Tuesday
Another day of news. What is to be done for wrecked Puerto Rico? It is surreal. The residents of Puerto Rico are US citizens. For all practical purposes the island has been treated as a colony, stripped of wealth. The hurricane, a random, impartial Act-Of-Nature has pushed the island deeper into the debt-hole that was already there. Debt is anything but an impartial condition. It’s a human catastrophe. What are the odds that the institutional lenders will extend any debt forgiveness, given the circumstances? Slim and none.
We watched another of the Ken Burns-Lynn Novik series on the Vietnam War. I was living in Japan in 1069 -1970 and had Japanese friends that opposed the war. Japan was a major staging area for war material, and a convenient R&R venue for soldiers. I remember a trip to Yokota airbase to visit a childhood friend who was convalescing in a military hospital. Luckily he was not badly injured. The atmosphere in that hospital ward was something I’ll never forget. I also remember two phantom jets taking off in tandem on the runway just the other side of a chain link fence.
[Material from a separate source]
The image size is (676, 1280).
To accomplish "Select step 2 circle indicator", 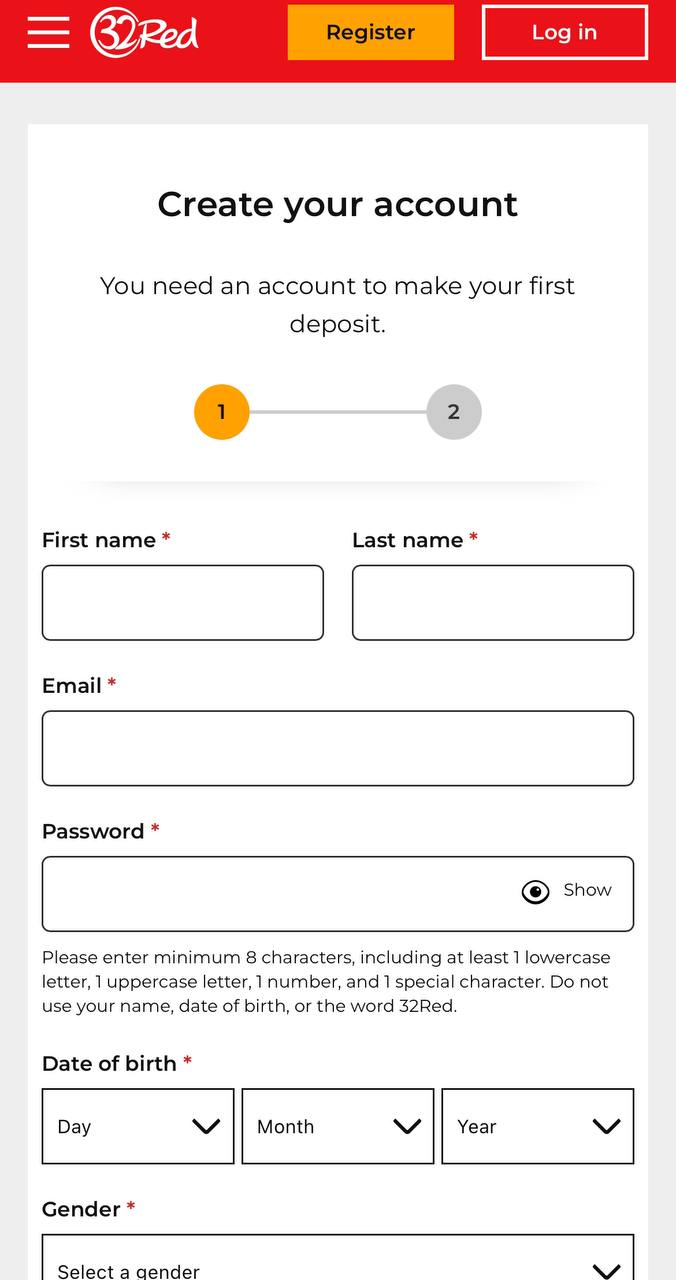I will (x=454, y=412).
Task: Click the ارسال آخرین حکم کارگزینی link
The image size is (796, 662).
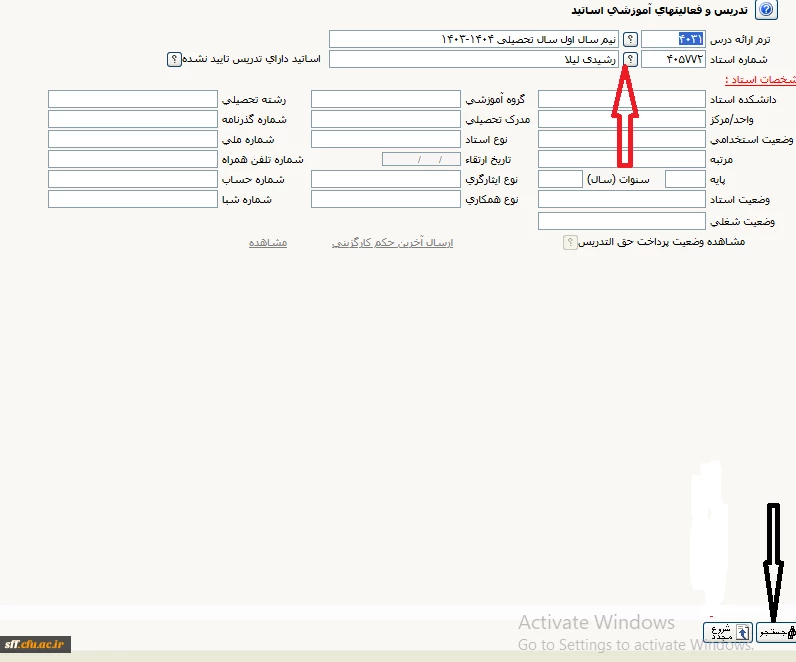Action: click(x=392, y=242)
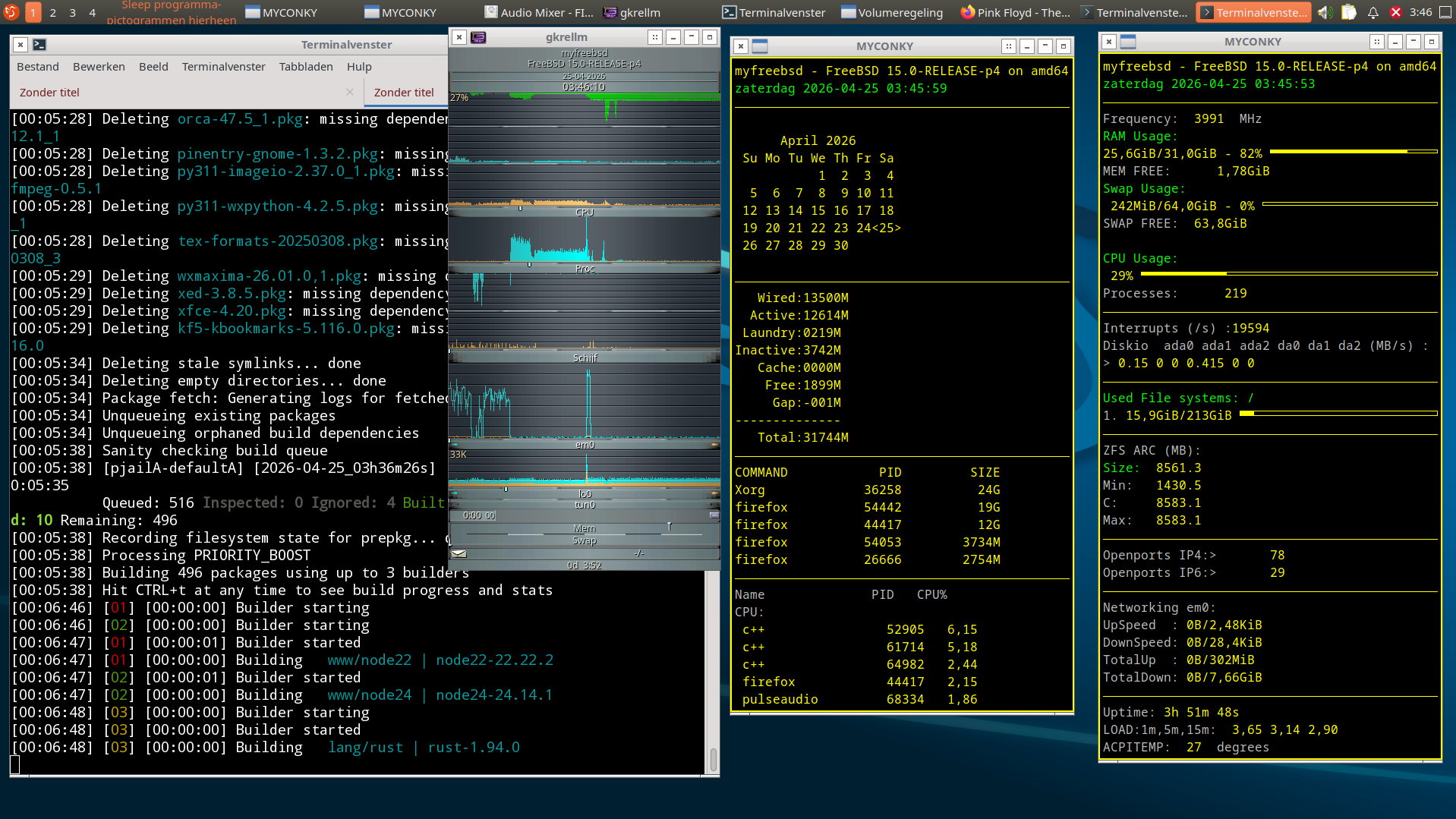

The afterburners roared with blue flame. Japan was as close as I got to the war.
The Burns-Novik telling of the story, brought back memories of the time, of my generation. Seeing the story honestly and straightforwardly told, stuned me to silence. Now it seems far darker, with a greater intentional evil than I remember. There was a growing consensus that the war was unwinnable, some years before it’s conclusion when Saigon collapsed and the Americas were evacuated. A win means a ceasation of hostilities, and end to the orgy of murder and devastation. Our presidents, Johnson and Nixon decided that given the doubtful ability to win—they’d just keep our troops fighting. Why? Because they could.
To see this played out in granular detail, by newsreel footage left me vertigious, nauseated.
Go ahead and view the Burns Novik series. It is a responsibly told tale of our history; one snapshot of who we are as Americans.
Beware! The mind of the believe stagnates. It fails to grow outward into a unlimited infinite universe.